--- Document text ---
* * * * * * * * *

# New :)



## SalemNermal (Sep 6, 2006)

Just wanted to say hi to everyone. 

I have two cats -- both females.

Salem is all black and I've had her for 5 1/2 years. She has had allergies and asthma the whole time I've had her. :blackcat 

Nermal is all white and I've had her for 3 1/2 years. :cat 

Looking forward to meeting all of you.


----------



## marie73 (Jul 12, 2006)

Welcome!


----------



## DesnBaby (Apr 18, 2004)

Welcome  , please show us some pictures if you can :wink: .


----------



## kitkat (Sep 22, 2003)

Welcome! Would love to see your ying yang cats :lol:


----------



## SalemNermal (Sep 6, 2006)

Thanks for the nice welcome Marie73, DesnBaby, and Kitkat 

Thats what I refer to them as my ying yang cats :lol: 

The only picture I have so far is what I'm using as my avatar.

* * * * * * * * *

--- Source information ---
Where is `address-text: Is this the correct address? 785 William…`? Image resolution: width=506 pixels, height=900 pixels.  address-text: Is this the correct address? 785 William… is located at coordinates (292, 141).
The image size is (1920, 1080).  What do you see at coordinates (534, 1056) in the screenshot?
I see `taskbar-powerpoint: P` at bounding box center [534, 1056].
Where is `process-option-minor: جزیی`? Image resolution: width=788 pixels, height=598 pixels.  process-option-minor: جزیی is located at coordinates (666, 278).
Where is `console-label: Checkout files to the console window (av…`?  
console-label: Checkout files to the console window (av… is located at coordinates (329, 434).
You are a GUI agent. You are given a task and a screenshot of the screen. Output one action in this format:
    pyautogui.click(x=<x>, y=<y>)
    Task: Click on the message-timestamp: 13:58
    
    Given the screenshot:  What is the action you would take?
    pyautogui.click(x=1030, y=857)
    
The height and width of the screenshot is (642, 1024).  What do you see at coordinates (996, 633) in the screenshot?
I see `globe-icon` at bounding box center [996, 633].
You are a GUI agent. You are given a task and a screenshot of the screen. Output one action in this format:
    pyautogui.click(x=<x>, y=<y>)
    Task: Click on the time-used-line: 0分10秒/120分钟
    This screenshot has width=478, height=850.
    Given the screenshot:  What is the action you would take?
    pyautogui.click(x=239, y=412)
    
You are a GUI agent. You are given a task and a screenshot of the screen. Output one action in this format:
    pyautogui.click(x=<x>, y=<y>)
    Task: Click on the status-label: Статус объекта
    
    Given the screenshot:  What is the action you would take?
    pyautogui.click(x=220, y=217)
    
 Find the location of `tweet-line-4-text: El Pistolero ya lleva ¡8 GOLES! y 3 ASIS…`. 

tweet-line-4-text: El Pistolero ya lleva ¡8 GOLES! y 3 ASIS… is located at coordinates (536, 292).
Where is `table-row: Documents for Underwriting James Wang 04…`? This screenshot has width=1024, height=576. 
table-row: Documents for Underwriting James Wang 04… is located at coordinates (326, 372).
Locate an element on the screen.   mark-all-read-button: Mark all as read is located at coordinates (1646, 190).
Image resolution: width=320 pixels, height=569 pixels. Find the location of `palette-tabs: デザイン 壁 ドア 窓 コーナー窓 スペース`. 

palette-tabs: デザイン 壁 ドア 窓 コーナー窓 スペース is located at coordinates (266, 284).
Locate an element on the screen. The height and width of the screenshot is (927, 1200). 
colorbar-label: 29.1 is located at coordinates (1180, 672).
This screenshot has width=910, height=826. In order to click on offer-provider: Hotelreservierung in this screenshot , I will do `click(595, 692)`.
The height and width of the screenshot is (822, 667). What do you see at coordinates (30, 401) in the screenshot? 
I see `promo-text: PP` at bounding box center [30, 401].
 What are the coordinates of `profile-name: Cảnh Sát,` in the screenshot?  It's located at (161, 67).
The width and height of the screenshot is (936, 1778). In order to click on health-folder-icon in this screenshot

* * * * * * * * *

--- Instruction ---
Write the next part of the forum thread welcoming the owner of Salem and Nermal, beginning right after its last sentence.

--- Output for this task ---
----------



## Jeanie (Jun 18, 2003)

Welcome, Salemnermal! I had one black and one white cat almost all of my adult years. They're lovely, aren't they?


----------



## doodlebug (May 13, 2006)

Welcome...black cats are my downfall :lol:


----------



## SalemNermal (Sep 6, 2006)

Thanks Jeanie, Doodlebug, and S*Qutie Pie's


----------



## Mitts & Tess (Sep 4, 2004)

You will have to post more pictures! What a cute combination. Glad you are here!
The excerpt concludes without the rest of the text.